SET EXERCISE:
Show each line of the entries below that contains the word "screenshot".

— Start of SUPPLIED ENTRIES —

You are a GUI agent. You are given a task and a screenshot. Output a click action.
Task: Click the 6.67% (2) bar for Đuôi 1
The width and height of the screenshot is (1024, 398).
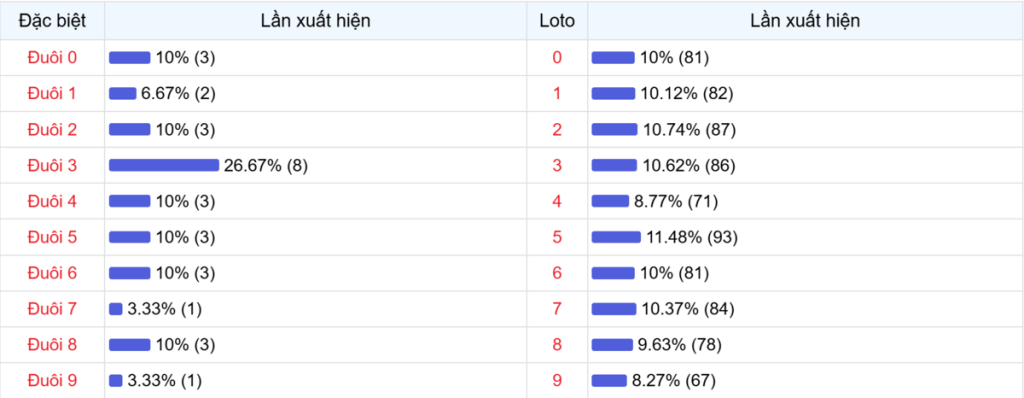tap(123, 93)
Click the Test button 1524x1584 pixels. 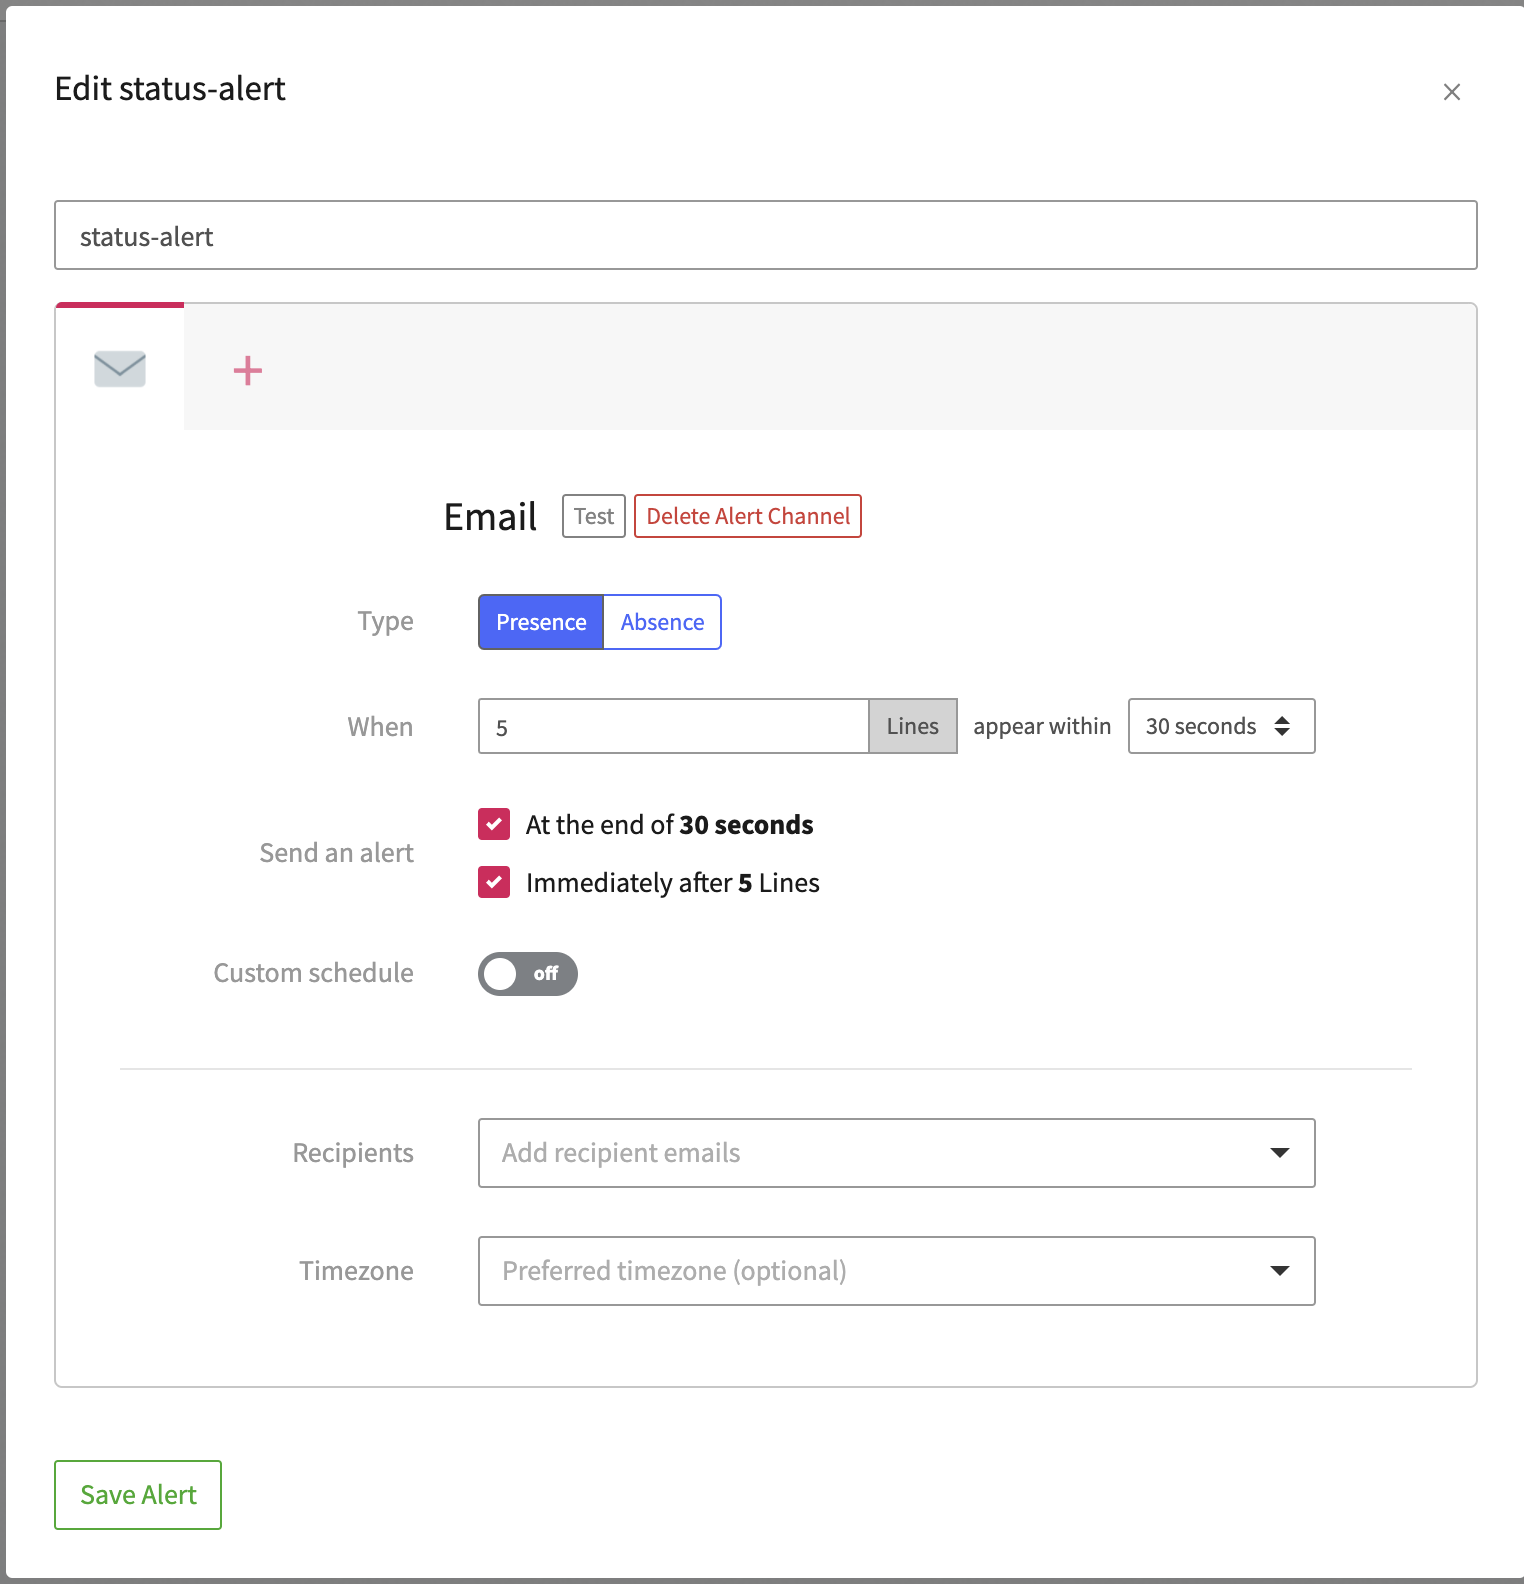pyautogui.click(x=594, y=516)

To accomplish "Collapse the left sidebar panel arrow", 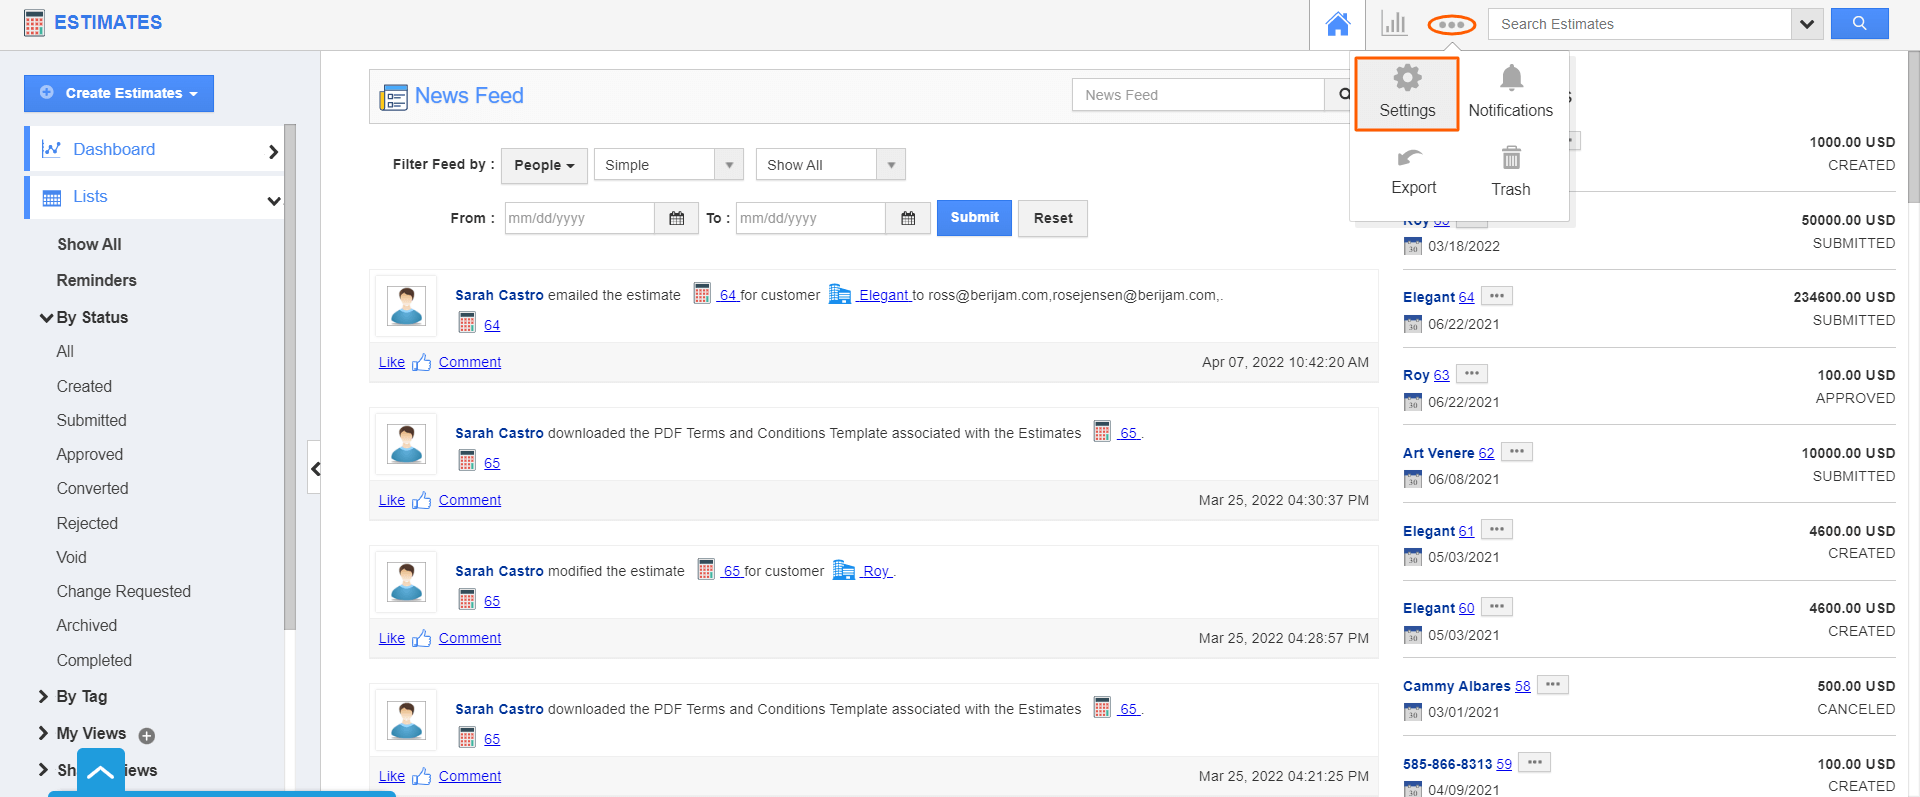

— End of SUPPLIED ENTRIES —

WRITTEN REPLY:
You are a GUI agent. You are given a task and a screenshot. Output a click action.
The width and height of the screenshot is (1024, 398).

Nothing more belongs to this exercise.